Foxes and henhouses

Now that Data Doubles is winding down and the linked-data-ethics piece I worked on with Ruth Kitchin-Tillman is heading for publication, I find myself a tiny bit freer to pursue my own projects. (That said, it’s an accreditation cycle for my shop, RADD needs a rebranding and a lot of repair work before I can reopen it, I’m reviewing another round of grant applications, and I’m on the usual raft of task forces, so “freer” is… relative.) What I’m starting to tackle is a review of data used and ethics-related practices implemented (or not) in the portion of “Value Agenda for Libraries” research that specifically addresses individual student achievement vis-à-vis library use.

(VAL is a beast, if you look at the whole thing. The chunk of VAL I’m looking at is far from all of VAL. Figuring out inclusion criteria for the studies I’m studying got to be an adventure, I can tell you. I’m not sure I got it right, but I am sure I can clearly explain what I did, so that will have to do. I will of course post citation info for included/excluded studies in public so others can try slicing them different ways if they want.)

It probably won’t surprise anyone that I’m doing this because I think this particular chunk of VAL as it is actually implemented is lots of different kinds of unethical—library-privacy unethical, human-subjects research unethical, contextual-integrity unethical, duty-of-care unethical, exploiting-power-relations unethical. (I also want to talk to somebody more knowledgeable about FERPA, especially FERPA-as-implemented-in-practice than I am. If that’s you, I’d appreciate an email.) I am absolutely, positively one of the Big Meanies that Kirsten Kinsley complains about, and I am exactly zero percent sorry about that. Of course I will elaborate on my reasoning in the study, once I’ve done it and start writing it up; it’s a bit lengthy and involuted for a blog post.

The thing is, though, it’s hard to have productive arguments about this without a reasonably clear idea of what’s actually happening with data about individual students when libraries do this flavor of VAL research. So that’s what I’m trying to build, with nods to Briney and Asher/Robertshaw for preceding me.

So yeah, that’s where I’m coming from. I bring it up here because I saw the other day that ACRL is doing a webinar or something about doing student-centric VAL research ethically… in part run by the very people who invented VAL originally, building what I strongly believe to be extremely poor ethics into its foundations. I strongly suspect this learning opportunity will be full of motivated reasoning from people invested in not giving ground on the purported necessity of VAL-style research, not to mention as long on empty performative nods to the necessity of ethics as it will be short on actually actionable advice.

I’d love to be wrong, but I doubt I will be. Do not try to learn ethics from foxes defending their access to the student-data warehouse henhouse, is my feeling on this one.

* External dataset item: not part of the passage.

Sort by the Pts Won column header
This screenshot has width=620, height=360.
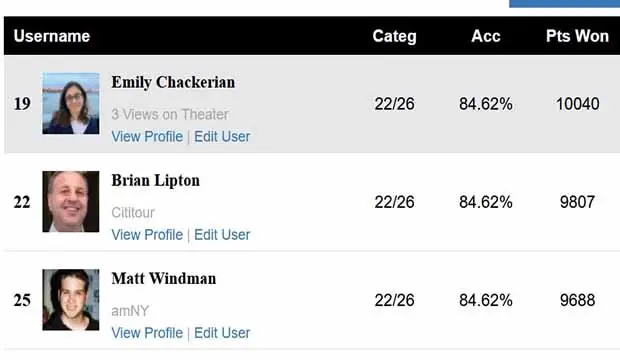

I can’t even guess at this point when I’ll have a finished piece to send around to journals, though I’d be pleasantly shocked if it happened before 2023. At present I’m still building the eligible-study corpus, whose Zotero folder at this point includes roughly a hundred articles, theses, and conference presentations. (“Project” rather than “publication” has to be my unit of study here, because a number of projects have generated multiple published/presented outputs.) Wish me luck!